* Start Excerpted passage *

10 Scary Signs Your Man Is Living a Secret Life

When 7th Heaven dad Stephen Collins was caught on audiotape admitting to molesting at least three young girls, the country was shocked. But you can only imagine how his wife of almost 30 years, Faye Grant, felt. Think about what that would be like. You've been married to your spouse and living with him for years, maybe decades. You've known him even longer than that. And then one day, boom, without warning, you suddenly find out that your husband is living a double life.

It could be anything: Perhaps he gambled away all your money. Or he has a second wife and family. Or he's gay. Whatever the secret is, it finally comes to light and blows your world to smithereens. But were there signs?

People can be so good at hiding a secret of that magnitude that sometimes there really are not. But other times, those leading double lives do have a pattern of behavior — one you may not recognize as deceptive until it's too late. Here are 10 signs your partner could be living a secret life.

1. Your gut is telling you something is wrong. One of the first, best, and strongest indicators that your partner is up to no good can be your gut. Too often, however, we dismiss, minimize, or rationalize those feelings. A gut feeling can be as subtle as your stomach tightening when your man tells you where he's been all night. Or general anxiety about your relationship. Or just a feeling that's he's being disconnected emotionally from you.

"The best sign anybody can have that something is not quite right is her instinct," says Donna Andersen, founder of LoveFraud, a website that educates people about sociopaths.

* End Excerpted passage *
* Start Dataset section *

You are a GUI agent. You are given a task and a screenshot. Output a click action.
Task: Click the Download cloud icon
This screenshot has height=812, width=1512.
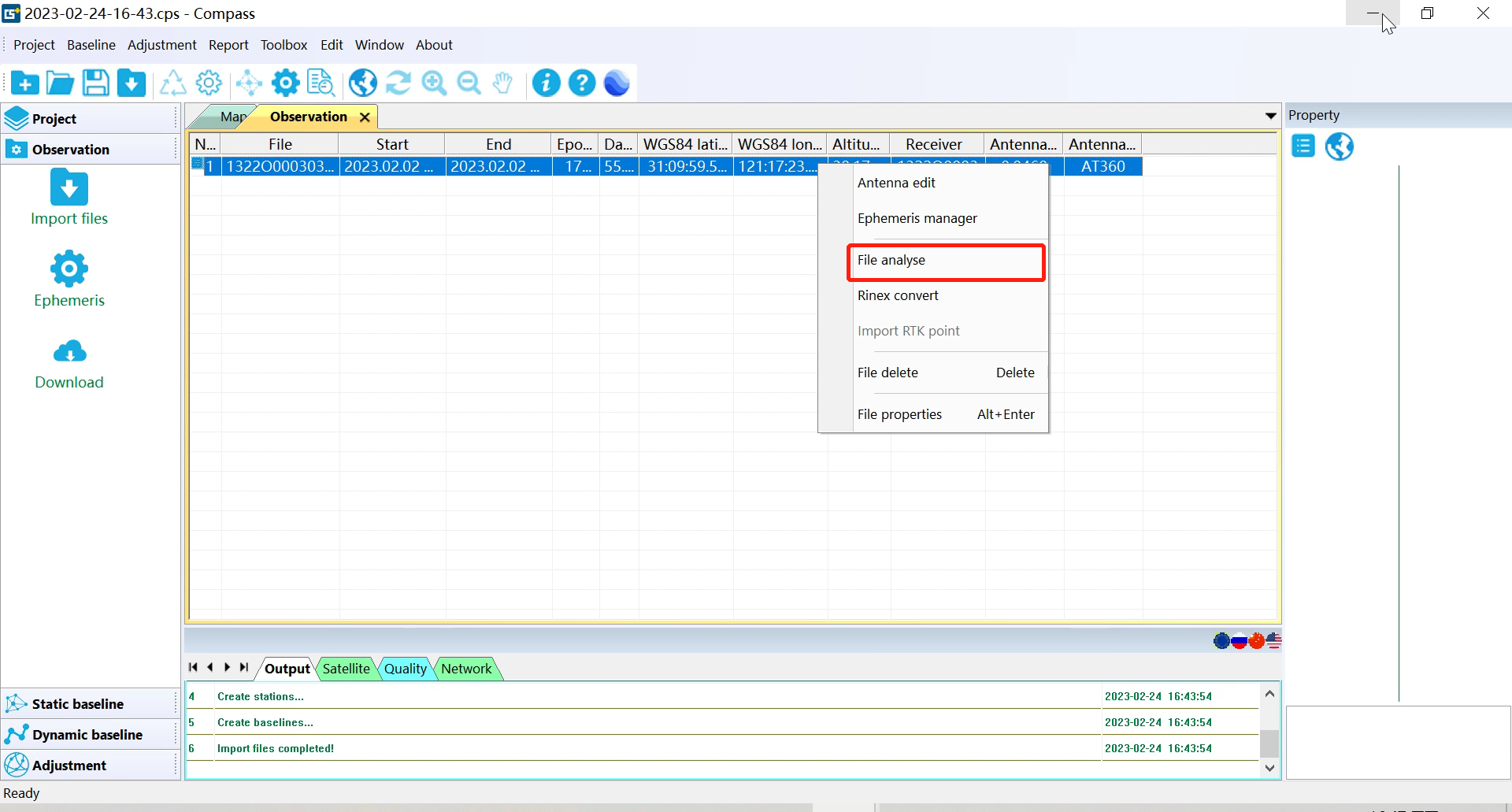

* End Dataset section *

Problems to solve:
**a.** Reproduce the stretch of the article on signs of a secret life from "It could be" through "were there signs?".
**b.** Carry on the article about signs a man is living a secret life, beginning after its final sentence.

Solved tasks:
**a.**
It could be anything: Perhaps he gambled away all your money. Or he has a second wife and family. Or he's gay. Whatever the secret is, it finally comes to light and blows your world to smithereens. But were there signs?

**b.**
Andersen was once married to a conman, chronic liar, and, she believes, sociopath, who defrauded her out of hundreds of thousands of dollars, cheated on her repeatedly, had a baby with another woman while they were married, and pretended to be a highly decorated soldier. Says Andersen: "I was sure something was wrong, though I didn't know the extent of it. But I was upset all the time."

2. He disappears or travels a lot. Someone who has a job that requires a lot of travel — such as airline pilot, salesman, or truck driver — shouldn't automatically be suspected of living a double life. But a person in a position like that does have much more opportunity to lead one, and those prone to duplicity are drawn to those types of jobs. According to Millenia Black, author of 7 Smoke Signals Your Man Is Living a Double Life, the number ONE cover for a man who has a second (or even third) family is frequent travel.

Watch if he checks in at the same time each day when he's away — and what happens if you try to vary the routine. If he always calls you first, he may be trying to preempt you calling him because he'll be "busy" later. Try getting in touch with him when he doesn't expect it. If you get a negative reaction like, "Why are you bothering me now?" then that's a clue something could be up.

And in particular, watch out for men who claim to be in the CIA or part of some covert military operation and give the excuse that their whereabouts are "top secret" if you ask where they've been.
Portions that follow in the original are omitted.